Атосу повезло меньше всего — хотя он сам виноват. Парень бросился на здоровенного, выше нашего де Порто, детину. Тот держал в каждой руке по шпаге, к тому же, и руки у него были куда длиннее, чем у Армана. Он носил чёрную форму, со множеством таких же черных парчовых узоров. В его двуугольной шляпе было столько ярких и экзотических перьев, что ясразу понял: это какая-то шишка. Я хотел было прийти Арману на помощь, но мой подранок ещё не был готов сдаваться.
Решив, видимо, что терять ему уже нечего, испанец бросился на меня, сокращая дистанцию и почти не защищаясь. Я отступил на шаг, принял выпад на шпагу, отвёл в сторону. Но всё равно подпустил врага слишком близко.

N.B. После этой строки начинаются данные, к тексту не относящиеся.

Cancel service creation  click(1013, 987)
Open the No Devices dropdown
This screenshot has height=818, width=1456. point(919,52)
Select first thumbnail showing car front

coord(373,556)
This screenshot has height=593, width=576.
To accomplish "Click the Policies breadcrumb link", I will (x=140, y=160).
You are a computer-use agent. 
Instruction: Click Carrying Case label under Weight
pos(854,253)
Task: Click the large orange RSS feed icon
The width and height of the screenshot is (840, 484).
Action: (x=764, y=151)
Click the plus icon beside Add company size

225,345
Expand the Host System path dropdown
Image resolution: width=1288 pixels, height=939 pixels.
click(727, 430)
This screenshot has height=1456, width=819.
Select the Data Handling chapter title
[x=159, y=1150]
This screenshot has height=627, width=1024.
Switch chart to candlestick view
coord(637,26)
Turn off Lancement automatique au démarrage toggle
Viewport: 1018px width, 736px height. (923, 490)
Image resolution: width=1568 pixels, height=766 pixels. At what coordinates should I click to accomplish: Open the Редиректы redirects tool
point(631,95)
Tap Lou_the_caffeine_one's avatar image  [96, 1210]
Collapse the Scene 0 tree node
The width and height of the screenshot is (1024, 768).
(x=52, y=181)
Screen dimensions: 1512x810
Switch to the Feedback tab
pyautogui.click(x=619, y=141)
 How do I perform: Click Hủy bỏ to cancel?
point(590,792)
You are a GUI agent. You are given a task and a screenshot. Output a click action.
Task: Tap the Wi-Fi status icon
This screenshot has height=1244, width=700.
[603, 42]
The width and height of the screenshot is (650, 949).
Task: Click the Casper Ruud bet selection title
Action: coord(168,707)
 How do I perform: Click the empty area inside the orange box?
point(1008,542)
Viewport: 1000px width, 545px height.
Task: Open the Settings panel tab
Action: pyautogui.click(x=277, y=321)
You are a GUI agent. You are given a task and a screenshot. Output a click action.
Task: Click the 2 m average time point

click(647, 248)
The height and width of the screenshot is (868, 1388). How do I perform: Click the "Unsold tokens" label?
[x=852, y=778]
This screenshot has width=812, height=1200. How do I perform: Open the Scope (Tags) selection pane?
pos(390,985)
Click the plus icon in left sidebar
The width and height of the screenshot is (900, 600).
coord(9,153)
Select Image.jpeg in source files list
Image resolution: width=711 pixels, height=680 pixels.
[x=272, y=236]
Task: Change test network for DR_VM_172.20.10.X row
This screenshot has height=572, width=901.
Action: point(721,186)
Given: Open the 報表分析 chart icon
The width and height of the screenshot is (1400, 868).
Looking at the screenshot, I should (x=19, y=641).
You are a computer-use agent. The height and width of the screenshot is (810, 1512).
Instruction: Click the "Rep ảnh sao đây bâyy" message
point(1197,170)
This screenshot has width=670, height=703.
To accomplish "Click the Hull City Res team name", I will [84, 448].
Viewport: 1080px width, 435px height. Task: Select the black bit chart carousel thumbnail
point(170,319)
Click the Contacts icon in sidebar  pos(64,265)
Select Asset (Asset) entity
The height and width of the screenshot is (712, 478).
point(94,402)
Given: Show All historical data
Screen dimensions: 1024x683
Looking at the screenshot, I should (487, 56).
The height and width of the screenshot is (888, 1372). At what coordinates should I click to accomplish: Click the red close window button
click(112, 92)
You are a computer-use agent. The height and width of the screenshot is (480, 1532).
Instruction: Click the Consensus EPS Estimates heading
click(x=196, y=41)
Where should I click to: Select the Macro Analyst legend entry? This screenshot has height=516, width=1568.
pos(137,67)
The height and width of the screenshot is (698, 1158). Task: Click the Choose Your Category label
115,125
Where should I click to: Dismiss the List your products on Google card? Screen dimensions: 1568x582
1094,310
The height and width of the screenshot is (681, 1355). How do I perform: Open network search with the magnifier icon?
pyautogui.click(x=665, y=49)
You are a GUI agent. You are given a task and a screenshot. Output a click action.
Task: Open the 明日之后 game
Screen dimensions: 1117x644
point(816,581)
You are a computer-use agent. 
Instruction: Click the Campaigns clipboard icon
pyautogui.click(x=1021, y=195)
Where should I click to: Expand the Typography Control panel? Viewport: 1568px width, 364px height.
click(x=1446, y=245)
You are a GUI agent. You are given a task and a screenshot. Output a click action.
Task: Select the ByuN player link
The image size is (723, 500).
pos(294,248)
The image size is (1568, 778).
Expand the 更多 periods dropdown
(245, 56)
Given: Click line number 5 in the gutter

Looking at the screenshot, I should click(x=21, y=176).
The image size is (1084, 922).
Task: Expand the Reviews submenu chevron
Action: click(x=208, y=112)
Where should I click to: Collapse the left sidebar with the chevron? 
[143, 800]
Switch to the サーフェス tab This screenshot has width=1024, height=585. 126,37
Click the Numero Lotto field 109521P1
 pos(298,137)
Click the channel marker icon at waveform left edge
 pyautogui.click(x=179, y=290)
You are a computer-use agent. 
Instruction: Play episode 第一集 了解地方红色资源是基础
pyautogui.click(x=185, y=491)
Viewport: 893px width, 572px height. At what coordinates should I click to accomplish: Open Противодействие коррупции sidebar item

Испанец пнул меня ногой в колено и я с воплем опустился на него. Шпага поднялась над моей головой, один точный укол в шею должен был окончить мою жизнь. Но испанец пошатнулся и повалился в люк. Я приподнялся. В дверном проеме дома, уже объятого пламенем, стоял покрытый сажей и кровью де Порто. Оружия у него уже не было, зато в руках оставалось несколько увесистых булыжников.
— Их оказалось больше, чем я рассчитывал, — сказал здоровяк и метнул камень в испанца, что теснил бедолагу д’Атоса. Булыжник прилетел тому в затылок, но громадина даже не шелохнулась. Времени прохлаждаться не было и я набросился на него сбоку.
— Трусы, — зарычал тот, умело отражая наши удары. Он мастерски орудовал двумя шпагами, они словно жили своей жизнью. Никак нам не удавалось хотя бы поцарапать его, хотя сам д’Атос уже был в седьмом поту.